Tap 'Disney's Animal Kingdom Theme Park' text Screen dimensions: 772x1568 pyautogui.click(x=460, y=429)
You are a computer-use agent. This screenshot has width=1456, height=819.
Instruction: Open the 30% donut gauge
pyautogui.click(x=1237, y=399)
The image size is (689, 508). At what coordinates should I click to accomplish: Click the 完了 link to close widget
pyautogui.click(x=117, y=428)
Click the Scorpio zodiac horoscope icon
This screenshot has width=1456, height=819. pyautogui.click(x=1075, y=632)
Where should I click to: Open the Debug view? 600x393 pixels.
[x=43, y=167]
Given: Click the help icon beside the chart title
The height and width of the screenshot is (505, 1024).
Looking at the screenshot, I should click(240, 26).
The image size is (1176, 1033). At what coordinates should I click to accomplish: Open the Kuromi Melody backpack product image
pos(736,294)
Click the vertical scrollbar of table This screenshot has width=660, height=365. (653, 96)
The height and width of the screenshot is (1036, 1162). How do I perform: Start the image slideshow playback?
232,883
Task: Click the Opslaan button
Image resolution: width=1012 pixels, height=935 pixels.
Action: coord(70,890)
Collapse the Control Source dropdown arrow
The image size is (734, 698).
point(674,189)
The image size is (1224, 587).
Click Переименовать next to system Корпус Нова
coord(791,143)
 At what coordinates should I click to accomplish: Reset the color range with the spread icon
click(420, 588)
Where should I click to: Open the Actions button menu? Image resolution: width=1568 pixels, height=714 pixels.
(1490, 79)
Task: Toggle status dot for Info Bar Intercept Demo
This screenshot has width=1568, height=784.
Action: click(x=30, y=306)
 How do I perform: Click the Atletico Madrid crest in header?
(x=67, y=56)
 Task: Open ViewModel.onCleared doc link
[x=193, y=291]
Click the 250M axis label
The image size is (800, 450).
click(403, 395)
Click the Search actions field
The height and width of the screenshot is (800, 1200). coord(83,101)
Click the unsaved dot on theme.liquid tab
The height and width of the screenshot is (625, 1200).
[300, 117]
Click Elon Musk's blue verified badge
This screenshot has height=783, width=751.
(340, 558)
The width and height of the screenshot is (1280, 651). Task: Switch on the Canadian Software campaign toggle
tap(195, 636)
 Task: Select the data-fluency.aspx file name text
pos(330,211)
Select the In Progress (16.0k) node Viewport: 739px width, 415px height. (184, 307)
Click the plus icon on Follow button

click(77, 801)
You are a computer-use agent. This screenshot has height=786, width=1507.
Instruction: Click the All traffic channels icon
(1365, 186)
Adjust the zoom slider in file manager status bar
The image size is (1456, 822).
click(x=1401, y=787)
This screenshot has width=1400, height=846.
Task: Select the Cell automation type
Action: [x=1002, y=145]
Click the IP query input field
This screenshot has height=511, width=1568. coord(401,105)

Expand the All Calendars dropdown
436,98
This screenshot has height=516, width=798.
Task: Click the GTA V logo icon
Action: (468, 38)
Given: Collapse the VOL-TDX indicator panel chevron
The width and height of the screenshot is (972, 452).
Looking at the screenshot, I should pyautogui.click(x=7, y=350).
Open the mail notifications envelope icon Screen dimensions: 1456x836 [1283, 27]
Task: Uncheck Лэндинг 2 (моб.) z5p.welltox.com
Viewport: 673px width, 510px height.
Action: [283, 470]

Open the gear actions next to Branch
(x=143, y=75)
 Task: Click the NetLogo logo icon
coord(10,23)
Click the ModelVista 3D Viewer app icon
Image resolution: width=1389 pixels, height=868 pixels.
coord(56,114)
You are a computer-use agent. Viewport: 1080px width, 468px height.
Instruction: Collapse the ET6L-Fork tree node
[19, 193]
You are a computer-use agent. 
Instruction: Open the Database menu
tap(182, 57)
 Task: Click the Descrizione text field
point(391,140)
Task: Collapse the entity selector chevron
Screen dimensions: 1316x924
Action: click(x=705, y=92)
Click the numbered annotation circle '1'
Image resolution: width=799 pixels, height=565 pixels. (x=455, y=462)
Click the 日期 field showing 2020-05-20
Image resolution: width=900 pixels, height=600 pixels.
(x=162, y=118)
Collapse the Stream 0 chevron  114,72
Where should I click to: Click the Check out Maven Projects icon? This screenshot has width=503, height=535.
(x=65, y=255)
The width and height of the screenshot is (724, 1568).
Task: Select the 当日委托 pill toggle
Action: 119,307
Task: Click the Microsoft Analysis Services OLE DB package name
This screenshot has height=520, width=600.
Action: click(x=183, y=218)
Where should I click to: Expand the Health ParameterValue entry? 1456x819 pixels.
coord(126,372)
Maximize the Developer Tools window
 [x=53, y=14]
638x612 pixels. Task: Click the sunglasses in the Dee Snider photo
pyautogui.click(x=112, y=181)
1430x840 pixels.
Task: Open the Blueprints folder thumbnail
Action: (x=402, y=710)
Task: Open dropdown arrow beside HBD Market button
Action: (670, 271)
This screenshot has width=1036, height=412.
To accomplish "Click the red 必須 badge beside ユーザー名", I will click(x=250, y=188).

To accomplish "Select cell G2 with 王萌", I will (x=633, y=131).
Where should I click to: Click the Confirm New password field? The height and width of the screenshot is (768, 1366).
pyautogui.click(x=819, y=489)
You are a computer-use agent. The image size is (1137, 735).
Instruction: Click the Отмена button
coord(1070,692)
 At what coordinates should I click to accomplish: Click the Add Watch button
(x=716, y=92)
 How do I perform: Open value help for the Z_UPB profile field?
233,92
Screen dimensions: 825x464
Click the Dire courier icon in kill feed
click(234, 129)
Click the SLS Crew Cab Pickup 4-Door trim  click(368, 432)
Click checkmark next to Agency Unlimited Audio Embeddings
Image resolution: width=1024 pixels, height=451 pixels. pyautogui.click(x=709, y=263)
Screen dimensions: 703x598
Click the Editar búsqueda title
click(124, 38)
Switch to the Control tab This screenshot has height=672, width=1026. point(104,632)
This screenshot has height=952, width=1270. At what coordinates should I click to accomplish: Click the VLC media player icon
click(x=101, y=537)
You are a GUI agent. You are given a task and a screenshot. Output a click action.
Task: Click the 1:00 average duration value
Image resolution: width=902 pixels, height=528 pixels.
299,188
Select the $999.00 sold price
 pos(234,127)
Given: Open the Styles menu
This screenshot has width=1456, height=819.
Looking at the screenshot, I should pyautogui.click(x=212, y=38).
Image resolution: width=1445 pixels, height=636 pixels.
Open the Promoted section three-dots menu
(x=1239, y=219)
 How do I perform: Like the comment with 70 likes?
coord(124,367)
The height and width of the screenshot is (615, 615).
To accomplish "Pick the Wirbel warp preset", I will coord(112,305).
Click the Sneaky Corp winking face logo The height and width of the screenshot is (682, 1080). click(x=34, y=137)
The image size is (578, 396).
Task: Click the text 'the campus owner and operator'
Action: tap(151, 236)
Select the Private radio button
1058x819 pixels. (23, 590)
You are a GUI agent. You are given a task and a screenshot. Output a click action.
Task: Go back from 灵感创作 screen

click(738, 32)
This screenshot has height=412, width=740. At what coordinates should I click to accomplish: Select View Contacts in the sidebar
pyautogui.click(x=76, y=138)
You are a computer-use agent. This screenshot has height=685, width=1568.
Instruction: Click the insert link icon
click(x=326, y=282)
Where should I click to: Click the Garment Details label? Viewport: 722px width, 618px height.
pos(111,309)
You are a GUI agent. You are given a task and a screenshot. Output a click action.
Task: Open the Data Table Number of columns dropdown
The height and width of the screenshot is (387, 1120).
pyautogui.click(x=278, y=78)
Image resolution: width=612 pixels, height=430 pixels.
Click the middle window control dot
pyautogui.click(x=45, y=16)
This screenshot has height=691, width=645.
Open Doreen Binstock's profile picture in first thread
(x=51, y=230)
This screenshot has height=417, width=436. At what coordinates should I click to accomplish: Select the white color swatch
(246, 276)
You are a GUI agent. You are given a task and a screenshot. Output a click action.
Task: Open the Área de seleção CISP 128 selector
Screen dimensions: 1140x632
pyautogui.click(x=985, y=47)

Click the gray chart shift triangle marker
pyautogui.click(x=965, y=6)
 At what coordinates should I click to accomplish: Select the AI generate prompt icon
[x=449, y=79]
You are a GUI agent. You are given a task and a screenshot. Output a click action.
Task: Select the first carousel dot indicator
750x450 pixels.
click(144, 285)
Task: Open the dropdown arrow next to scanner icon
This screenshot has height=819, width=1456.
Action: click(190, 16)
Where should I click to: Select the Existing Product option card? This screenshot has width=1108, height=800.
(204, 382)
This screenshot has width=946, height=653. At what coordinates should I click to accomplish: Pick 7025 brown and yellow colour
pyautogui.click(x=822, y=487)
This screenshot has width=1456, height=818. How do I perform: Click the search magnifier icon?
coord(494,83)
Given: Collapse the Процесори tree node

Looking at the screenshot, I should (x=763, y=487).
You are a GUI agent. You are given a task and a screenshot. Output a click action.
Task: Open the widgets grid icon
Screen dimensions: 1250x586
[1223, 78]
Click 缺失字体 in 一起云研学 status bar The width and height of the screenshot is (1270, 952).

Task brief: Lay out the material, from its first line up to and including the line with "click(403, 395)", as a Markdown table with the columns No. and Text, one numbered row per line, leaving out blank lines.

Answer for the task:
| No. | Text |
|---|---|
| 1 | Tap 'Disney's Animal Kingdom Theme Park' text Screen dimensions: 772x1568 pyautogui.click(x=460, y=429) |
| 2 | You are a computer-use agent. This screenshot has width=1456, height=819. |
| 3 | Instruction: Open the 30% donut gauge |
| 4 | pyautogui.click(x=1237, y=399) |
| 5 | The image size is (689, 508). At what coordinates should I click to accomplish: Click the 完了 link to close widget |
| 6 | pyautogui.click(x=117, y=428) |
| 7 | Click the Scorpio zodiac horoscope icon |
| 8 | This screenshot has width=1456, height=819. pyautogui.click(x=1075, y=632) |
| 9 | Where should I click to: Open the Debug view? 600x393 pixels. |
| 10 | [x=43, y=167] |
| 11 | Given: Click the help icon beside the chart title |
| 12 | The height and width of the screenshot is (505, 1024). |
| 13 | Looking at the screenshot, I should click(240, 26). |
| 14 | The image size is (1176, 1033). At what coordinates should I click to accomplish: Open the Kuromi Melody backpack product image |
| 15 | pos(736,294) |
| 16 | Click the vertical scrollbar of table This screenshot has width=660, height=365. (653, 96) |
| 17 | The height and width of the screenshot is (1036, 1162). How do I perform: Start the image slideshow playback? |
| 18 | 232,883 |
| 19 | Task: Click the Opslaan button |
| 20 | Image resolution: width=1012 pixels, height=935 pixels. |
| 21 | Action: coord(70,890) |
| 22 | Collapse the Control Source dropdown arrow |
| 23 | The image size is (734, 698). |
| 24 | point(674,189) |
| 25 | The image size is (1224, 587). |
| 26 | Click Переименовать next to system Корпус Нова |
| 27 | coord(791,143) |
| 28 |  At what coordinates should I click to accomplish: Reset the color range with the spread icon |
| 29 | click(420, 588) |
| 30 | Where should I click to: Open the Actions button menu? Image resolution: width=1568 pixels, height=714 pixels. |
| 31 | (1490, 79) |
| 32 | Task: Toggle status dot for Info Bar Intercept Demo |
| 33 | This screenshot has width=1568, height=784. |
| 34 | Action: click(x=30, y=306) |
| 35 |  How do I perform: Click the Atletico Madrid crest in header? |
| 36 | (x=67, y=56) |
| 37 |  Task: Open ViewModel.onCleared doc link |
| 38 | [x=193, y=291] |
| 39 | Click the 250M axis label |
| 40 | The image size is (800, 450). |
| 41 | click(403, 395) |